Pensée par le sinistre capitaine Paul-Alain Leger, La Bleuite, dite aussi le complot bleu, reste méconnue du grand public tant algérien que français, malgré son application à grande échelle et son impact néfaste, et sur le déroulement de la révolution du FLN contre le colonialisme, et sur l'atmosphère politique de l'Algérie post-indépendante.

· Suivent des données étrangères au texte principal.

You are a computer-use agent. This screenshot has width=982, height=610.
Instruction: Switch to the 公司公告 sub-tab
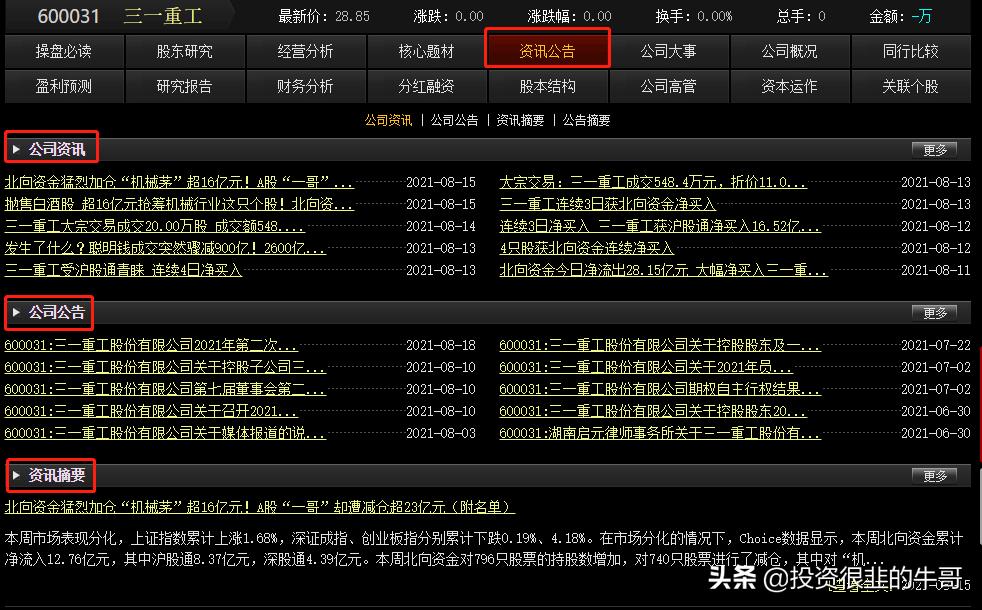454,119
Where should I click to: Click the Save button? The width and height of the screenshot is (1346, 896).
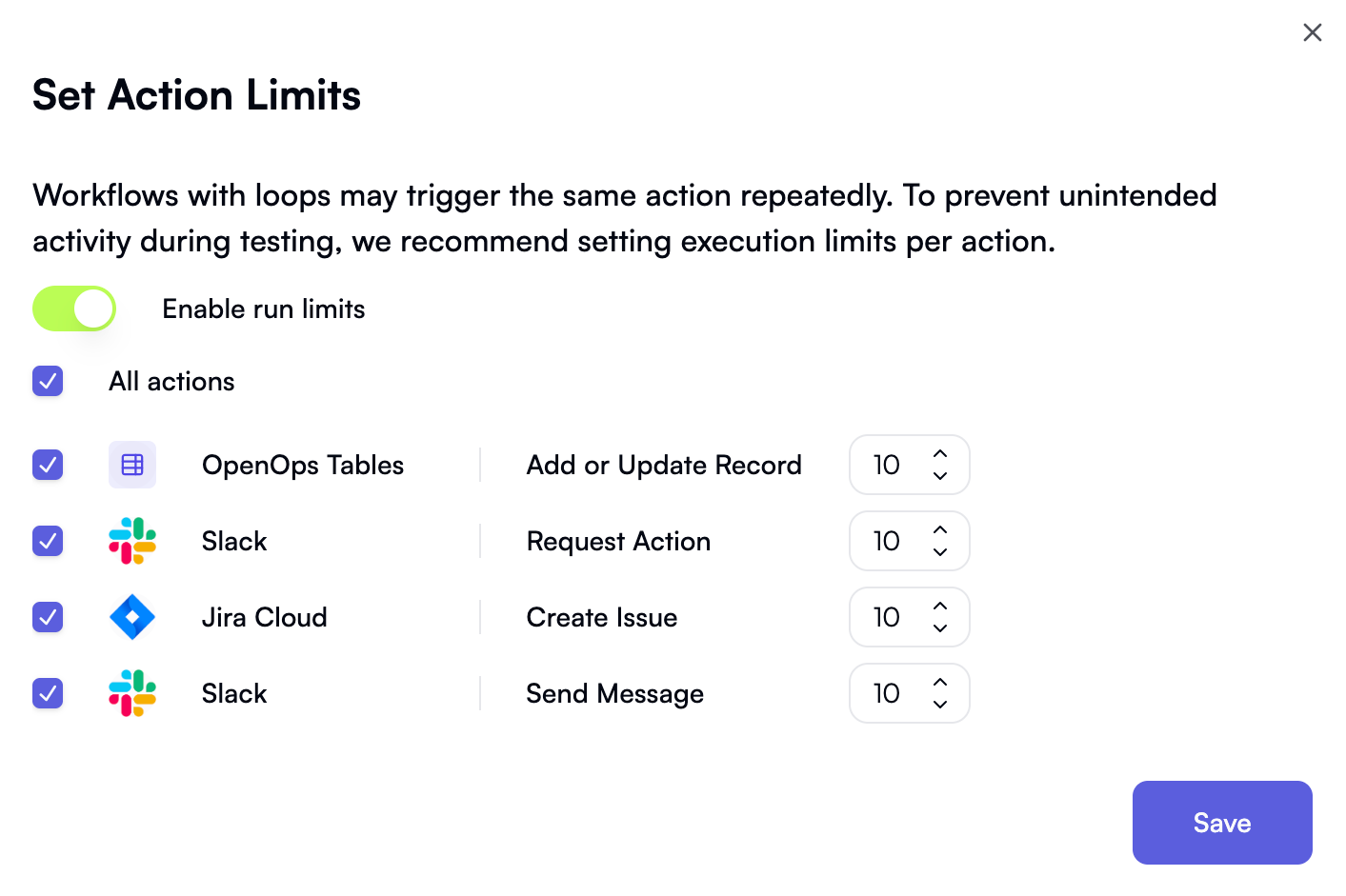[1221, 823]
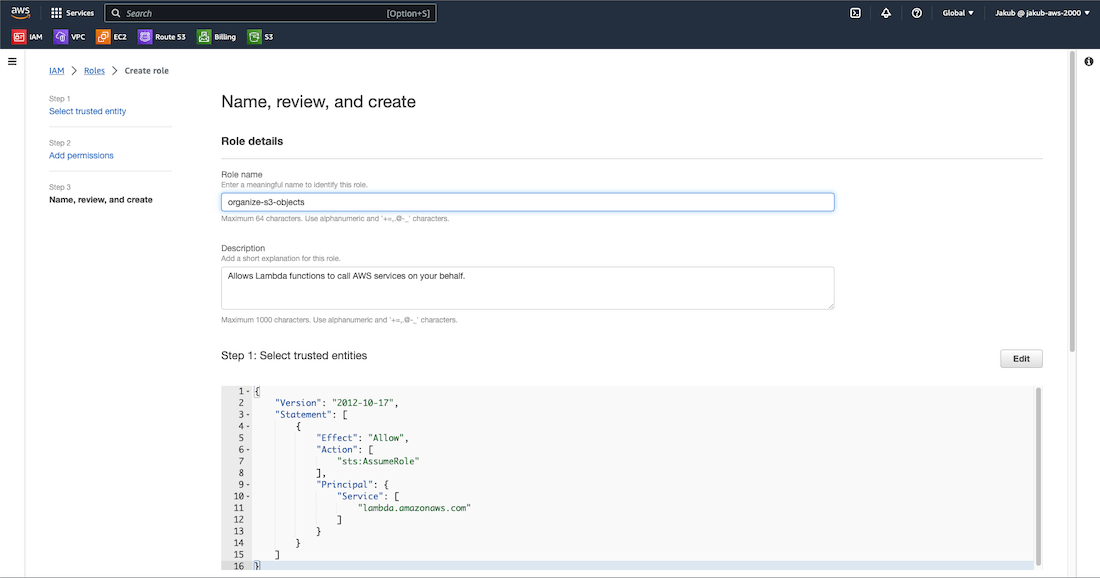The height and width of the screenshot is (578, 1100).
Task: Click the AWS logo home icon
Action: click(21, 13)
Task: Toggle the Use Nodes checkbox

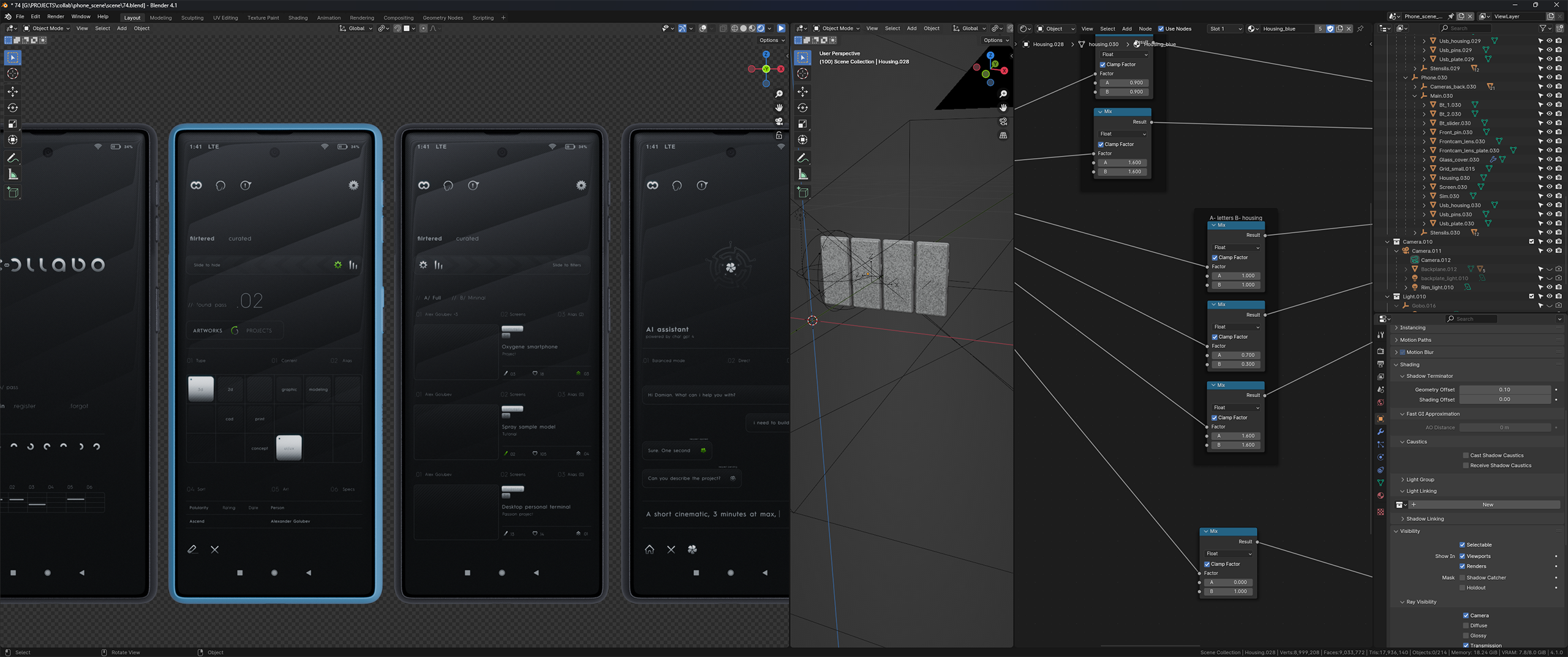Action: 1161,29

Le capitaine Leger, parachutiste, agent des services secrets français et chef du GRE (Groupe de renseignements et d'exploitation), raconte en 1984 que le principe était simple, une méthode calquée sur un modèle d'opération exécutée au Viêtnam pendant la guerre d'Indochine. Le mécanisme consiste à détourner des agents actifs parmi la rébellion et de les renvoyer ensuite pour la diffusion d'informations fausses et de documents compromettants au sein des noyaux des révolutionnaires.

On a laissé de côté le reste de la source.